In the records below, locate the line containing "Task: Click the Reset button"; output that line and every following line through the last, exactly.

---------- Source data

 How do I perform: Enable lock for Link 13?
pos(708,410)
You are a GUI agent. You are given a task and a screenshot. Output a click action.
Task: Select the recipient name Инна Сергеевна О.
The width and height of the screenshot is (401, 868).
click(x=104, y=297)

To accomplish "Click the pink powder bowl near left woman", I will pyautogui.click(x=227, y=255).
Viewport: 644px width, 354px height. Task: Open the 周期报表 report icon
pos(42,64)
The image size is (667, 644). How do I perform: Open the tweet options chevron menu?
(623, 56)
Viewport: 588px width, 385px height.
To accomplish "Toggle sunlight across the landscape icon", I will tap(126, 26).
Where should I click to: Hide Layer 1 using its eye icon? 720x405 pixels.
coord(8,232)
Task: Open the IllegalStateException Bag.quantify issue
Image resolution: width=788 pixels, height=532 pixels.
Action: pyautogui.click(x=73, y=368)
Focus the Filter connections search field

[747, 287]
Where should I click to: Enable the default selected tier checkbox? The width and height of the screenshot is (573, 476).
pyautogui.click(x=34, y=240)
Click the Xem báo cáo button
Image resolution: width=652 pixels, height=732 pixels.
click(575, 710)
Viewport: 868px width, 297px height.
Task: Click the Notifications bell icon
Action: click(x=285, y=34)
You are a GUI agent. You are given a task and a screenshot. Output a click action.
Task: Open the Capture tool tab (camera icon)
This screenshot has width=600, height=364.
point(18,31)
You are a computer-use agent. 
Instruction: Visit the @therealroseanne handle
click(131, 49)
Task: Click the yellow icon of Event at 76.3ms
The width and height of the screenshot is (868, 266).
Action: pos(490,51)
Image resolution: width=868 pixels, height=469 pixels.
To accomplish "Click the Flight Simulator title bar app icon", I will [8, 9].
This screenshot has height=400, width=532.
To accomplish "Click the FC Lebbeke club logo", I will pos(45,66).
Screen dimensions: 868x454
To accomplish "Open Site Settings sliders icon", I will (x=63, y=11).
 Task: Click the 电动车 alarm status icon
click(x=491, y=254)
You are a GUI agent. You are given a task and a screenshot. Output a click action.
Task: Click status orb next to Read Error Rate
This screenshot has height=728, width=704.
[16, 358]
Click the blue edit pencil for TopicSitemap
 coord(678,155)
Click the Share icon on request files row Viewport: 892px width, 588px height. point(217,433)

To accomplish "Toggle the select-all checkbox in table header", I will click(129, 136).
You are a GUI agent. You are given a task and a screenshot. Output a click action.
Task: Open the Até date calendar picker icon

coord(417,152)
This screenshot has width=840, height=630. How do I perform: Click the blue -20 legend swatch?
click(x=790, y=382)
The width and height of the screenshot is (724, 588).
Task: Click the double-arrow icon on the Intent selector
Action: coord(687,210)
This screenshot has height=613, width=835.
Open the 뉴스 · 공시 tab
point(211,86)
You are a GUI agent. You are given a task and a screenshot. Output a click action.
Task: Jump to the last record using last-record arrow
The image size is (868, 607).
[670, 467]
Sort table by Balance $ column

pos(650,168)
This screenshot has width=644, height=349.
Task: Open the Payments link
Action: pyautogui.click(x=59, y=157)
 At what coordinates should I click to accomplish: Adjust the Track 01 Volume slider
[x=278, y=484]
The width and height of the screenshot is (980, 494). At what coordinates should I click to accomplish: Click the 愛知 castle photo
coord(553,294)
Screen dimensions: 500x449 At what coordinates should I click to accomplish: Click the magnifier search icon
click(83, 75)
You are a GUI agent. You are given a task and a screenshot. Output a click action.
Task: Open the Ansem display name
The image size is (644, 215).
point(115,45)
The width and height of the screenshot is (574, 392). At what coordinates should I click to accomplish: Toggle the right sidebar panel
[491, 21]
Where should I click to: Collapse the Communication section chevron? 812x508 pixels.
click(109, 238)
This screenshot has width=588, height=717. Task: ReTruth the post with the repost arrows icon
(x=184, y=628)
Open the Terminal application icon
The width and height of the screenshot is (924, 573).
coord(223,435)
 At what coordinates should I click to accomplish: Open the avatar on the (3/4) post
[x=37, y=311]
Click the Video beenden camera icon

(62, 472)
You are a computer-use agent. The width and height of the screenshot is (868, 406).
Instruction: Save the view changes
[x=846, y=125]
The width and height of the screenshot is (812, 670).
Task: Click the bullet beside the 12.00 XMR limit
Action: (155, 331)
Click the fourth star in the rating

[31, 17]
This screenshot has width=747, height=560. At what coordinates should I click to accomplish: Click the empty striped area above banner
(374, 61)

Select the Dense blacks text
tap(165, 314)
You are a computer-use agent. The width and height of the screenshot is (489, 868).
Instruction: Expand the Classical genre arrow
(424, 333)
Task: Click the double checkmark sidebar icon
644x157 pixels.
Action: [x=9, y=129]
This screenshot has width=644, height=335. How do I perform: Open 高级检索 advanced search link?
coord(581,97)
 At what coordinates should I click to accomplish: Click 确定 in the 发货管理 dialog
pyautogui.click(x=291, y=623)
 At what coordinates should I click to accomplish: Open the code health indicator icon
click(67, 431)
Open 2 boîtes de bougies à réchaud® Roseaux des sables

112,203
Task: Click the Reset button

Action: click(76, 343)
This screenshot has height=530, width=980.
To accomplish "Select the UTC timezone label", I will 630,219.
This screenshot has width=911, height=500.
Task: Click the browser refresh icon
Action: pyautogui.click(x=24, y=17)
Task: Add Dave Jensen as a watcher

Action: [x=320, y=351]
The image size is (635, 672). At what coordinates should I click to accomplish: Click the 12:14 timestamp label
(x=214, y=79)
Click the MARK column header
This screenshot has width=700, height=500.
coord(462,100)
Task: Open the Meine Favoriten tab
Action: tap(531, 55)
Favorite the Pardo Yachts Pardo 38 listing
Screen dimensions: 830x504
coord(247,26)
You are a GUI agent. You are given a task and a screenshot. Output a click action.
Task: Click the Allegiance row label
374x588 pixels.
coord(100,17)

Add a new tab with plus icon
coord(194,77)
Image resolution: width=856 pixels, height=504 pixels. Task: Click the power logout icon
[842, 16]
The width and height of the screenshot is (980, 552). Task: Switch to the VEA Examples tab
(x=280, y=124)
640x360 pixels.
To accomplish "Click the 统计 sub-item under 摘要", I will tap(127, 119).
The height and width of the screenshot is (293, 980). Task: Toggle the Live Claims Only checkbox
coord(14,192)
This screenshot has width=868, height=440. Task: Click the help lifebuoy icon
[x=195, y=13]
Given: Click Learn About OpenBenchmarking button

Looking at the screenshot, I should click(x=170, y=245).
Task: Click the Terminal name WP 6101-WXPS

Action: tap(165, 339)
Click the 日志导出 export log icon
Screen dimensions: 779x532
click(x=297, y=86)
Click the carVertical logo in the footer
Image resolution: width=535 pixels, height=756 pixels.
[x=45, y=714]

--------------------

◆ Final answer:
Task: Click the Reset button

Action: click(76, 343)
This screenshot has height=530, width=980.
To accomplish "Select the UTC timezone label", I will 630,219.
This screenshot has width=911, height=500.
Task: Click the browser refresh icon
Action: pyautogui.click(x=24, y=17)
Task: Add Dave Jensen as a watcher

Action: [x=320, y=351]
The image size is (635, 672). At what coordinates should I click to accomplish: Click the 12:14 timestamp label
(x=214, y=79)
Click the MARK column header
This screenshot has width=700, height=500.
coord(462,100)
Task: Open the Meine Favoriten tab
Action: tap(531, 55)
Favorite the Pardo Yachts Pardo 38 listing
Screen dimensions: 830x504
coord(247,26)
You are a GUI agent. You are given a task and a screenshot. Output a click action.
Task: Click the Allegiance row label
374x588 pixels.
coord(100,17)

Add a new tab with plus icon
coord(194,77)
Image resolution: width=856 pixels, height=504 pixels. Task: Click the power logout icon
[842, 16]
The width and height of the screenshot is (980, 552). Task: Switch to the VEA Examples tab
(x=280, y=124)
640x360 pixels.
To accomplish "Click the 统计 sub-item under 摘要", I will tap(127, 119).
The height and width of the screenshot is (293, 980). Task: Toggle the Live Claims Only checkbox
coord(14,192)
This screenshot has width=868, height=440. Task: Click the help lifebuoy icon
[x=195, y=13]
Given: Click Learn About OpenBenchmarking button

Looking at the screenshot, I should click(x=170, y=245).
Task: Click the Terminal name WP 6101-WXPS

Action: tap(165, 339)
Click the 日志导出 export log icon
Screen dimensions: 779x532
click(x=297, y=86)
Click the carVertical logo in the footer
Image resolution: width=535 pixels, height=756 pixels.
[x=45, y=714]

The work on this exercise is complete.